The lanterns, I’m told, are made by volunteers and funded by donations. Each has some sort of picture or drawing on the front–most hand-drawn by local school children or clubs–with the name of the donor written on the left-hand panel and the particular prayer or wish written on the right-hand panel.
The prayers range from business success and safe building construction, to health and longevity. Anamori Inari Shrine has a history of protecting and looking after travellers and locals and these prayers all fit that.
People have drawn whatever they wanted on their lantern covers. Images from traditional Japanese folk tales and beliefs are one common theme.
Sports is another, and I’m pleased to see both male and female athletes depicted.
Ukiyoe and other traditional art is another popular theme.
Throughout the evening’s festivities, people wander the shrine grounds admiring the various lanterns.
And what would a festival be without food?
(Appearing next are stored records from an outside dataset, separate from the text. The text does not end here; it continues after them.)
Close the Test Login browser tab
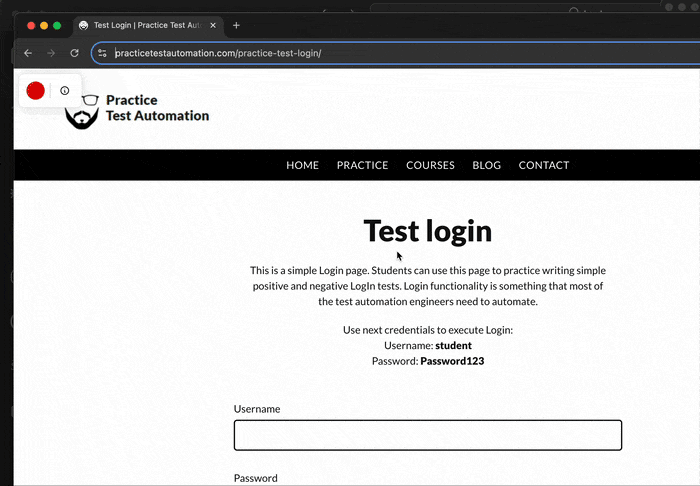 [213, 25]
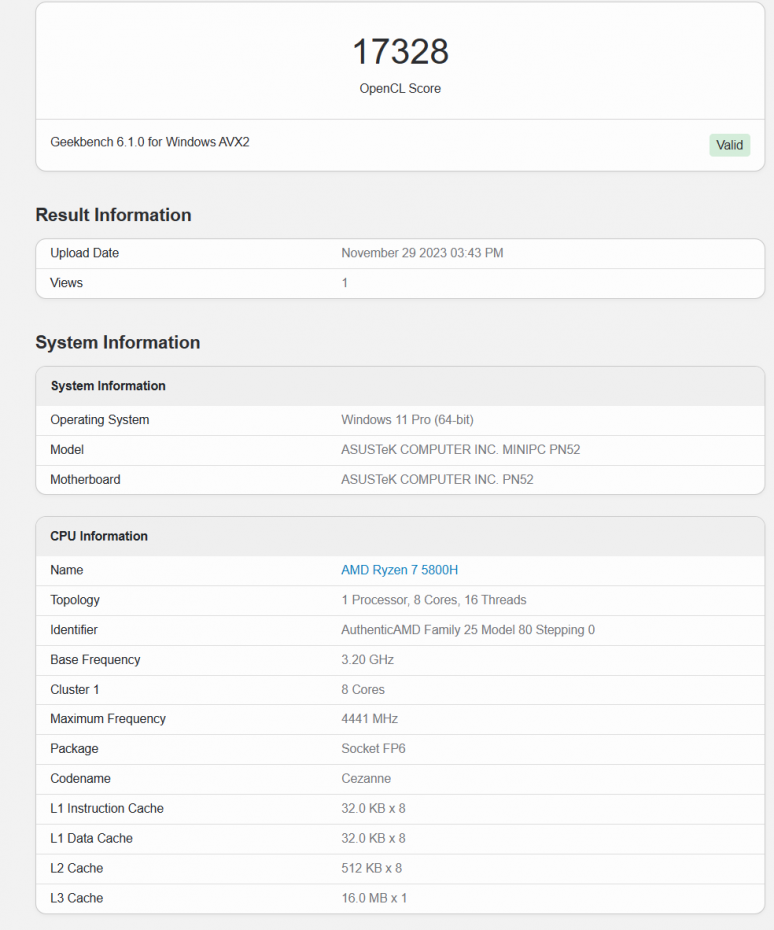Open the AMD Ryzen 7 5800H link
This screenshot has height=930, width=774.
tap(399, 570)
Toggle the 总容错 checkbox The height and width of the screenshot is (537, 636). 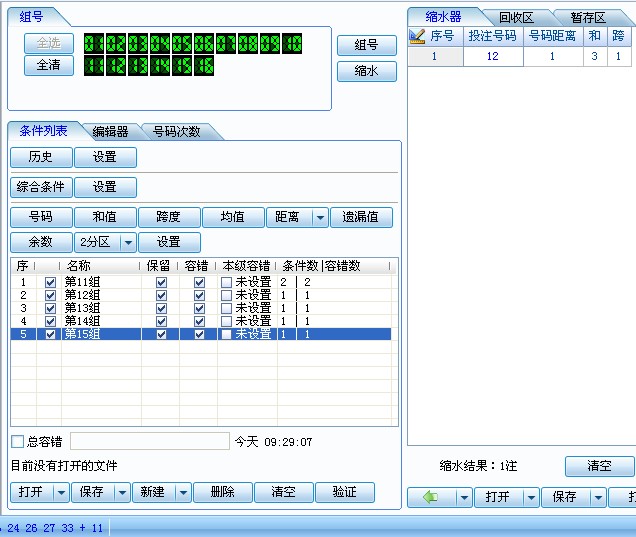[17, 441]
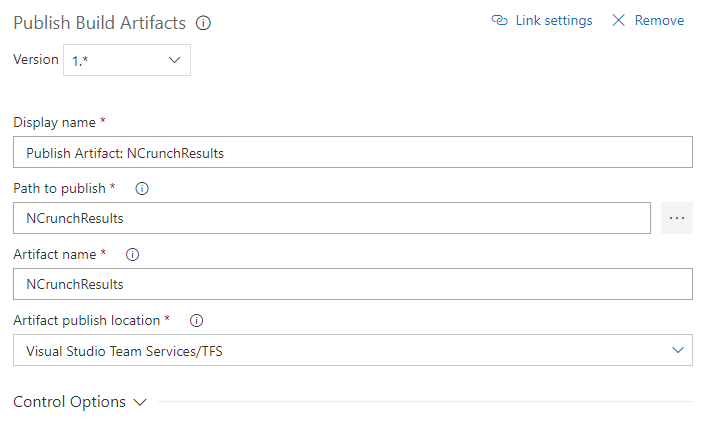Screen dimensions: 708x427
Task: Click the chevron arrow in Version selector
Action: pyautogui.click(x=174, y=60)
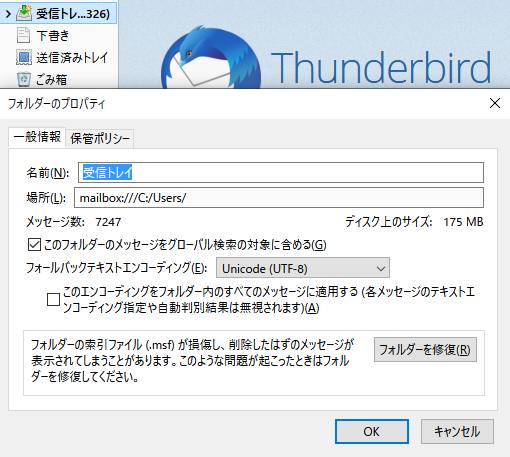Switch to the 一般情報 tab

coord(37,137)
Local volunteers have set up stands dispensing kara-age fried chicken, freshly grilled yaki-soba, beer and chu-hi, all priced at just one or two hundred yen. At those prices, they weren’t out to make a profit. But they were clearly having a good time!
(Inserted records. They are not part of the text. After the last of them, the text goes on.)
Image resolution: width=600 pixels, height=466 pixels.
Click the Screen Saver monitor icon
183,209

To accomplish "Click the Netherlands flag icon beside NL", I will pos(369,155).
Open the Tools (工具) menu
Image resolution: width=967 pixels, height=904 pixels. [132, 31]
The lanterns are interesting and beautiful. There is something about a softly flickering flame illuminating the darkness (even when it’s behind colored paper) that is both comforting and soothing. But at this festival, we’re also dancing.
In the traditional fashion, strings of paper “chochin” lanterns extend from a central platform holding a drum. The drummer strikes a beat, then another. Her fellow percussionist adds a syncopated descant by striking a small brass cup (kind of a cross between a cow bell and a cymbal). They are accompanying a recording of a traditional folk song, but it is their beat that makes this dancing music.
A line of ladies in indigo and white cotton yukatas emerge from behind the kagura-den and proceed to encircle the drum platform, their hands and feet moving in time with motions that carry symbolism I can only guess at. This is Japanese line dancing at its best.
To my astonishment, the dance moves change with each new song that is played. And everyone seems to know all the moves! Of course, the initial dancers are members of groups or clubs and have probably been practicing for weeks, if not doing these dances for years.
As the evening progresses, more and more people, young and old, join in the dancing, some in yukata and others in everyday Western dress. Some of the girls who had earlier been jazz dancing on stage are among them. Many participants don’t know the steps and have to just follow the others as best they can. I hear one women exclaim, “The music stopped just as I was getting the hang of it!”. I can sympathize.
Toward the end of the evening, shrine personnel also demonstrate their dancing prowess with a traditional kagura dance to pre-recorded Heian period music.
Then we have one final dance and the end of the evening is announced.
The dancing under the moon—and its paper lanterns effigy—has finished…for now. But this is a two-day annual festival–always the last weekend of August. I think I’ll mark my calendar now to make sure I don’t miss it next year.
Anamori Inari Shrine is just a few minutes’ walk from Anamori-inari Station on the Keikyu line bound for Haneda Airport.